USING THE INFORMATION |
1. Using the passage below about Peter's falls, decide whether each statement agrees with it. Answer yes or no for each, and quote the exact words that decide it.
(a) Peter was given stitches at the hospital.
(b) Peter is 83 years old.
(c) When the narrator drove back to the hospital, Peter was sitting on a wall.
2. Continue the passage below about Peter's falls and the hospital visit, picking up right after its final line.

READING PASSAGE |
+ + + + + + +

            . . . Where they told us it would be at least two hours—Sunday morning after Saturday night, what can I tell you, although there were a lot of little kids who probably hadn’t been in bar brawls—and Peter sent me home. ‡‡  Hellhounds were not the least bit deflected/propitiated by a second abridged walk by a clearly distracted hellgoddess, but at least it lowered my guilt level somewhat—and when I drove back to the hospital, there was Peter sitting on a wall in the sunshine, dubiously pressing buttons on his mobile and failing to make Pooka ring, to tell me to come fetch him.

            Peter is officially fine.  They didn’t even put in any stitches.  But he’s about as sore as you’d expect, if you were 83 and had had two heavy falls in less than two days, and he’s written a letter to his doctor that I put through the clinic door on our afternoon hurtle, and his doctor is pretty good about making contact.‡‡‡  Falling down has already got old, and we would like some alternatives.

            Meanwhile, I’m sure you’ll forgive me if I go to bed early.  Gods help me, I’m supposed to have a voice lesson tomorrow. . . . 

* * *

* When we were first married, we used to shout, We be of one blood, thou and I! a lot.  —Speaking of blood.  But tripping over your own feet and into an empty bathtub is the sort of thing Peter and I do.  No, I only got a few bruises, last time I tried it.

** And I’ve never liked the modern art approach to culinary performance anyway.

*** ER 

† Let me tell you about living in a country with a national health service.  There are several crucial aspects to arguments with one’s bleeding spouse when you live in a country with a national health service, to wit: 

  1. It exists.
  2. It exists.
  3. It exists.
  4. One’s obstinate ratbag of a bleeding spouse cannot put forward the argument that you cannot afford to go to a doctor.
  5. One can, however, put forward the argument that if the bleeding spouse doesn’t come quietly to A&E, one will ring for an ambulance.  83-year-old man had a fall in the bath, blood everywhere?  I could have an ambulance here in minutes. ^
  6. It exists.  Did I mention that it EXISTS? 

^ Probably.  But response rate is pretty good in this area.
+ + + + + + +
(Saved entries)
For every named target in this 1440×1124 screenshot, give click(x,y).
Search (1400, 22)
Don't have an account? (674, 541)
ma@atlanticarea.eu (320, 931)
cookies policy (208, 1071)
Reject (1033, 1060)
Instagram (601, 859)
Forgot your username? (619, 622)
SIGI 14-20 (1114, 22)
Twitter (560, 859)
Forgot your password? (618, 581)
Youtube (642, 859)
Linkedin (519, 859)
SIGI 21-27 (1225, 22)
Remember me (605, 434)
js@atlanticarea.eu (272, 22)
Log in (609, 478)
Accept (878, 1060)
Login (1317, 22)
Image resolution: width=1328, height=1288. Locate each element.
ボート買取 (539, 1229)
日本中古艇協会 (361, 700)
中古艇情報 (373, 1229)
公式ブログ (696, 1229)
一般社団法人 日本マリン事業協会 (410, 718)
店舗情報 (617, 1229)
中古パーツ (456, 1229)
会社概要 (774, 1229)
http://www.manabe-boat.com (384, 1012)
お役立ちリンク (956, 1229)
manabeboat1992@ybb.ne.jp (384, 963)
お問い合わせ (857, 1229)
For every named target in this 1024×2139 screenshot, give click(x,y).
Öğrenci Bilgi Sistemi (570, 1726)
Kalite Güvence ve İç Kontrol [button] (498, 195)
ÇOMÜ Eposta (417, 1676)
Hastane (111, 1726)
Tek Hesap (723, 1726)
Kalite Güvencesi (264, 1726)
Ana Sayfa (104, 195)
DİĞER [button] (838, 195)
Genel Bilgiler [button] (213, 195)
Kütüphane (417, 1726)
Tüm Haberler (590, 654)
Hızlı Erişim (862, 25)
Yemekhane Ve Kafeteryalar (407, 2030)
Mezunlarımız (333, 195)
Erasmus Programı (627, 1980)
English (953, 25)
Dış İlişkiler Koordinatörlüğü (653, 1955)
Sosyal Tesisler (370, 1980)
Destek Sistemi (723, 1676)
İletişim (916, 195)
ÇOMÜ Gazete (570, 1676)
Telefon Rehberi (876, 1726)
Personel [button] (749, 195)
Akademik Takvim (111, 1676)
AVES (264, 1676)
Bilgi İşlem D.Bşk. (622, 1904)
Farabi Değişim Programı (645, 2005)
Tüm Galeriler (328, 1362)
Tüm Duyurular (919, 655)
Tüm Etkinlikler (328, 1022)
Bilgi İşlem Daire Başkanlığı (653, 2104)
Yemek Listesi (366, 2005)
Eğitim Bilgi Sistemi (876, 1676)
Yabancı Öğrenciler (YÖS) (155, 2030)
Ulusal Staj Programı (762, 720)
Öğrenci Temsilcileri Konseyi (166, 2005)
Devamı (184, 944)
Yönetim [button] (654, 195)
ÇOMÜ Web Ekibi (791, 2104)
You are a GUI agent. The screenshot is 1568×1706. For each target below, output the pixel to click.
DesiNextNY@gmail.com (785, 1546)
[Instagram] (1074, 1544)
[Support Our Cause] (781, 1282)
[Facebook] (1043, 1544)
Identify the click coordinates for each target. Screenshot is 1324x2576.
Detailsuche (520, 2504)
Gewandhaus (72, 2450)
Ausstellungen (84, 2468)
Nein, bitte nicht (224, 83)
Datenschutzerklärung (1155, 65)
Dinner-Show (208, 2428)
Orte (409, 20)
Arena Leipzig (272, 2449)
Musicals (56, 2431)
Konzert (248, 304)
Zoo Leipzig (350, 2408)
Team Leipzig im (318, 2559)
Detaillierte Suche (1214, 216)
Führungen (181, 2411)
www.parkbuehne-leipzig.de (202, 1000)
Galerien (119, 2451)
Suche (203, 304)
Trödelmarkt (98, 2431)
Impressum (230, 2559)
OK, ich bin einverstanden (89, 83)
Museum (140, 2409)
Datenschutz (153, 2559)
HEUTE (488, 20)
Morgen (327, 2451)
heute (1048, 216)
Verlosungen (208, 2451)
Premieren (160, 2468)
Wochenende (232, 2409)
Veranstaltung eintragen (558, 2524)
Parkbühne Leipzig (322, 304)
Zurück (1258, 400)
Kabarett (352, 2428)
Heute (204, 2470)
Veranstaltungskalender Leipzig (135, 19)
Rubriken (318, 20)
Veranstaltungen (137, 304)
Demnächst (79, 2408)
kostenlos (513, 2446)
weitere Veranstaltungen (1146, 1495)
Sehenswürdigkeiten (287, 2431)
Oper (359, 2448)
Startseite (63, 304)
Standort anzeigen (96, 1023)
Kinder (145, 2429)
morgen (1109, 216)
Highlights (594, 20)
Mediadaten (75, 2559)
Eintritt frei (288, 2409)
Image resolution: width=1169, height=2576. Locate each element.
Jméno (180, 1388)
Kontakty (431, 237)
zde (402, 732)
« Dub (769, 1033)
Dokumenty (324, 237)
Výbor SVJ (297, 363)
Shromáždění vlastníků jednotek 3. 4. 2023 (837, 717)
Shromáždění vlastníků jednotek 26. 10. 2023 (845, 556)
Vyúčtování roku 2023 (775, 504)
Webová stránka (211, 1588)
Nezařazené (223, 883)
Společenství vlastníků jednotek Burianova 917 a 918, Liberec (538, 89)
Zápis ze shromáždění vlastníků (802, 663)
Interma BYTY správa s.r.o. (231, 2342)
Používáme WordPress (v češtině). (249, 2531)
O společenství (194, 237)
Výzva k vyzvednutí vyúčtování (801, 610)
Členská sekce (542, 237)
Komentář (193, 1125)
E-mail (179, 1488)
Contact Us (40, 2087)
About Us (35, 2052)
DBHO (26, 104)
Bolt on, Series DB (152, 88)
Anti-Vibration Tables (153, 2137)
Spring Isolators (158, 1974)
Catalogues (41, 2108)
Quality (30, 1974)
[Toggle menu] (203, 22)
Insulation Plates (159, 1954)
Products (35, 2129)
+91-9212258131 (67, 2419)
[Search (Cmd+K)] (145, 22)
+ + + + + + +
ANSWERS |
1.
(a) No: "They didn’t even put in any stitches."
(b) Yes: "if you were 83 and had had two heavy falls in less than two days"
(c) Yes: "there was Peter sitting on a wall in the sunshine"

2.
†† Dogs are funny.  Warning:  too much information follows.  I’ve had about six cups of tea today, partly because I’m badly short of sleep^, partly in response to the horrible grey aftermath of a major adrenaline spike, and partly out of anxiety, something-to-do-with-my-hands, comfortable-familiar-ritual . . . and I wonder why I twitch at small noises . . . and as a result I’m peeing about every five minutes.  Every time I get out of my chair to go have another pee . . . hellhounds bounce out of their bed and follow me.  They know something’s up and they’re sure it’s not a good thing.  They’re right, of course.

^ There was the little matter of lying in the (full) bath to read another chapter last night 

††† Peter also phoned his second cousin once removed and apologised for not coming to the party.  And I phoned Niall and said I wasn’t going to make service ring. 

‡ You better believe the Mobile Knitting Unit came with me.  When things calm down a little I will have to introduce you to the new range of Mobile Knitting Units.  A Unit for Every Mobility!  —I also brought four books.^  And Pooka, of course, although the intricacies of learning a new handbell method were wildly beyond me today.^^ 

^ . . . waiting for the iPad 2 to be released in the UK . . . waiting . . . 

^^ It’s been a very good day for knitting.  I knew I wanted a nice friendly obsession that you can do sitting down in the warm and brain dead, if you’re careful about your choice of enterprise.  I can just about slash off a hellhound blanket square these days without—er—very noticeable error.  Don’t ask me about the error rate of Secret Project #1.  Siiiiigh.  

‡‡ He tried to tell me he’d take the bus home whereupon I threatened not to leave in the first place.  Marriage.  The art of compromise. 

‡‡‡ If he fails in this case I will hunt him down and suck the marrow out of his bones.